5.2 Case study: Wellington City urban design plan changes
Wellington City Council is a metropolitan council with a population of around 190,500. The city continues to experience strong population growth and a trend towards inner-city living. The District Plan became operative in 2000. Since 2007, several plan changes have been introduced with a focus on urban design. These reflect the Council’s ongoing recognition of the importance of fostering high-quality urban design in a growing metropolitan city.
- Plan Change 43 Heritage Provisions seeks to strengthen the regulatory controls on protecting historic heritage in the city. Policies and objectives were redrafted to reflect section 6(f) of the RMA. Changes to rules include amendments to provisions on demolition, relocation, additions to and alterations of listed heritage buildings and their surrounds. The decision on this plan change was notified in October 2007. It is subject to appeal to the Environment Court.
- Plan Change 45 Urban Development Area and Structure Plan is part of the implementation of the Northern Growth Management Framework. It includes rezoning of an area of land from rural to ‘urban development’, new objectives, policies and rules for new urban development, and a structure plan for the area. The decision on this plan change was notified in March 2008. It is subject to appeal to the Environment Court.
- Plan Change 46 Subdivision Design Guide Review is an update of the existing subdivision design guide. It includes new content on environmental sustainability, designing for diversity (mixed uses and a range of lot sizes), and enhancing safety through natural surveillance. The updated design guide will be used in conjunction with structure plans in new urban development areas, and also for large-scale infill subdivisions. The decision on this plan change was notified in March 2008. It is subject to appeal to the Environment Court.
- Plan Change 48 Central Area Reviewis a complete review of all provisions in the central area. It retains an emphasis on enhancing the quality of the public environment in the central area. It also includes strengthening and enhancing policies and other provisions related to high-quality urban design, and revising the central area urban design guide. The decision on this plan change was notified in October 2007. It is subject to appeal to the Environment Court.
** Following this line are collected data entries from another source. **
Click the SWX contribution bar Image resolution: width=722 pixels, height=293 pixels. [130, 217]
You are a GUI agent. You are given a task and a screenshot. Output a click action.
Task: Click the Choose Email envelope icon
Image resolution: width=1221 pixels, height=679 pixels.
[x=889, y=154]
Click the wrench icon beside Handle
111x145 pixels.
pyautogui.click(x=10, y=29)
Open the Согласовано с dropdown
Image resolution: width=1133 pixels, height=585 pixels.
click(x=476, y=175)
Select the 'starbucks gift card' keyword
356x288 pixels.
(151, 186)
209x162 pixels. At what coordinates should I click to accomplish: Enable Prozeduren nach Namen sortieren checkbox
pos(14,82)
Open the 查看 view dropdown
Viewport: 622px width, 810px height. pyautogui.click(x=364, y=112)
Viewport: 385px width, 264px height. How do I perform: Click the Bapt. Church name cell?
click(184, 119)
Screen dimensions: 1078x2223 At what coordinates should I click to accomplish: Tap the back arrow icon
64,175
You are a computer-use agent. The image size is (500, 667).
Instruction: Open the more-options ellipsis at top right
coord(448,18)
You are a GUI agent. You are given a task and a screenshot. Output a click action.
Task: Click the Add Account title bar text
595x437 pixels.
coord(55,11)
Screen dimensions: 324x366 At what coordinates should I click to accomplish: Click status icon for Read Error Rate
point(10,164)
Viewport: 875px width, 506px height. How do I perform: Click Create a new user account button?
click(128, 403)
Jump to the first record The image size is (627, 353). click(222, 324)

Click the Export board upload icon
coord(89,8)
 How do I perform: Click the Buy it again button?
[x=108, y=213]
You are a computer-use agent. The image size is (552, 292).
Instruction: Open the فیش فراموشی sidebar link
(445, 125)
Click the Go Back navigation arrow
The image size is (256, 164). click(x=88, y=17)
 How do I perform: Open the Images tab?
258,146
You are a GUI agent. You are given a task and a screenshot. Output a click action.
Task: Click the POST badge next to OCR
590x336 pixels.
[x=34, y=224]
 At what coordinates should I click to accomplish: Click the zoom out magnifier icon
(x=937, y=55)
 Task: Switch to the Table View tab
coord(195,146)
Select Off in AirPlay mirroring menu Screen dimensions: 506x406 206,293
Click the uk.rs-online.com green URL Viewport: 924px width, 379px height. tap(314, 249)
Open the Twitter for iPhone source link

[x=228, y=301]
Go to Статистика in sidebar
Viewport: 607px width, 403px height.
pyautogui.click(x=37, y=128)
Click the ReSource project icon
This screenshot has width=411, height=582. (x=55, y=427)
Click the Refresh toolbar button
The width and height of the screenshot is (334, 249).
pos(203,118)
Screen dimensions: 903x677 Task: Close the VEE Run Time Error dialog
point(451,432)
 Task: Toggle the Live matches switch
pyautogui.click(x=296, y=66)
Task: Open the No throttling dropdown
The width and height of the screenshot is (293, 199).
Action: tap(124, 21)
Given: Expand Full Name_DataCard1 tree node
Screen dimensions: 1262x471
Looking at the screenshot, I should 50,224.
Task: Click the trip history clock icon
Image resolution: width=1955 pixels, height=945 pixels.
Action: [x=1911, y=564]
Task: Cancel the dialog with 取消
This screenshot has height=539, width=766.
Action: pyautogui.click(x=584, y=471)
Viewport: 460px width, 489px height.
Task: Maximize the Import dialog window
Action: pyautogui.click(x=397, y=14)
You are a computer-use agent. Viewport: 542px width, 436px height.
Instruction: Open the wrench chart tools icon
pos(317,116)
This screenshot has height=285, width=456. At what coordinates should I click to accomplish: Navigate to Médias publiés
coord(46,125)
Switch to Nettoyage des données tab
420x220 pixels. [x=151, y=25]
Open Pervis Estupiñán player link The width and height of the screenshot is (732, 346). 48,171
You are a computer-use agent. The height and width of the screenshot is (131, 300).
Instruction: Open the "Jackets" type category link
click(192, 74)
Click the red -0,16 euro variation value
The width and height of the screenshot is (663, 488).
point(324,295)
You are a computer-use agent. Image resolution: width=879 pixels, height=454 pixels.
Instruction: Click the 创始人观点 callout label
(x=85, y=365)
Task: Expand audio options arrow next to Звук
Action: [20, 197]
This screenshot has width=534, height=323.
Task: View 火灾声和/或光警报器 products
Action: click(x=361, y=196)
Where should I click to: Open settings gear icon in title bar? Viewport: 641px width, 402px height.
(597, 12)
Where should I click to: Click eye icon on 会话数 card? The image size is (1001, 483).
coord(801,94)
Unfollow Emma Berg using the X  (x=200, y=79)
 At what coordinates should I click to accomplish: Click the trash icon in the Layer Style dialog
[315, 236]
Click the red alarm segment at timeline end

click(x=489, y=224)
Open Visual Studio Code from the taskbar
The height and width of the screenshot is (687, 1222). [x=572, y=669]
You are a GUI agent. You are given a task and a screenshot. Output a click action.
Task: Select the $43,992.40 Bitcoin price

- Plan Change 52 Suburban Centre Rule Amendments includes new rules in suburban centres to manage the effects of large scale building developments and large format retailing. The decision on this plan change was notified in October 2007. Plan Change 52 has been withdrawn and replaced with Plan Change 73 on 29 September 2009.
- Plan Change 56 Managing Infill Housing Development was made operative in July 2009. It responds to concerns about the quality of infill housing. It amends several rules relating to bulk and scale and a requirement for each unit to have its own open space.
The Wellington District Plan includes a high number of urban design provisions and this is increased when plan changes are taken into account. The urban design sub-criteria that are extensively dealt with include:
- amenity and character: many provisions deal with amenity and character, controls on infill housing, and comprehensive design guides that aim to enhance and maintain amenity and character (these include a residential design guide, subdivision design guide and character area design guides)
- commerce: mixed uses are provided for as long as amenity controls are met, restrictions on large format retail developments
- heritage: a high number of listed buildings, objects, areas, trees and areas of significance to Māori, and policies and objectives that aim to avoid the loss of heritage values.